Copy every line of the records that includes the word "message".

Records for this exercise |
***
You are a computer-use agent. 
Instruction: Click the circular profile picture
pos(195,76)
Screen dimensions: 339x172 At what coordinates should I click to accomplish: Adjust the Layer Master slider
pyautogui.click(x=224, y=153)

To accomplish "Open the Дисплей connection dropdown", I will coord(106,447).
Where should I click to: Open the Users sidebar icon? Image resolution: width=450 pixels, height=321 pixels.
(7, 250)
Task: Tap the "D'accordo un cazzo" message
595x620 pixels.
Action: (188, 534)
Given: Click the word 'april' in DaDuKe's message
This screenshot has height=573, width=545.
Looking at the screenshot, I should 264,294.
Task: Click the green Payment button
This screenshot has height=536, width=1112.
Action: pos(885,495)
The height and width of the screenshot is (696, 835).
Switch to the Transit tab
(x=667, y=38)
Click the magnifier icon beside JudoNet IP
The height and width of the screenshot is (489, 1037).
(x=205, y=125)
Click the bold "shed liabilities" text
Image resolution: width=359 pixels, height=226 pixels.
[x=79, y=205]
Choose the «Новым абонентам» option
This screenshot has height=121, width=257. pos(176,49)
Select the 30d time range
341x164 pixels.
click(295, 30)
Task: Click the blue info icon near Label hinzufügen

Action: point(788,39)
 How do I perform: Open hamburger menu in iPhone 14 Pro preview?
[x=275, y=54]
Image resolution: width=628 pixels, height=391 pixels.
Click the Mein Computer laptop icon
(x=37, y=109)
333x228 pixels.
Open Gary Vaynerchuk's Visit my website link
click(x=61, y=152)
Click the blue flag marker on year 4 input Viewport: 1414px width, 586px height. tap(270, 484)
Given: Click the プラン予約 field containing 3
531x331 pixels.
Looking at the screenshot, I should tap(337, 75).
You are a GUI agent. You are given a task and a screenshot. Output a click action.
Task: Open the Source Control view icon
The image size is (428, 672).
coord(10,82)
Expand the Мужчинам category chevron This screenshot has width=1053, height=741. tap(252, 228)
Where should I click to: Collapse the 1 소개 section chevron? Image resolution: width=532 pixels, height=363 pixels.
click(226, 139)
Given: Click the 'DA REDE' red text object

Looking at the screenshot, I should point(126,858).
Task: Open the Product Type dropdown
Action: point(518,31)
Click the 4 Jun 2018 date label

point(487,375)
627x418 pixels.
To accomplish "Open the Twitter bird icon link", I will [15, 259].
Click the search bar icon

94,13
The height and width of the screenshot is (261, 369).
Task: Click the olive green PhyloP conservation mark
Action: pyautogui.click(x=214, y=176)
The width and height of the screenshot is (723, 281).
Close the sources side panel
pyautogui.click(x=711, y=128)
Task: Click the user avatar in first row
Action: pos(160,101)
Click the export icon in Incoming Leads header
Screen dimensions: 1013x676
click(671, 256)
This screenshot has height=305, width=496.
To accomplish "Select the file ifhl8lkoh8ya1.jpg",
***
Task answer |
Task: Tap the "D'accordo un cazzo" message
Given: Click the word 'april' in DaDuKe's message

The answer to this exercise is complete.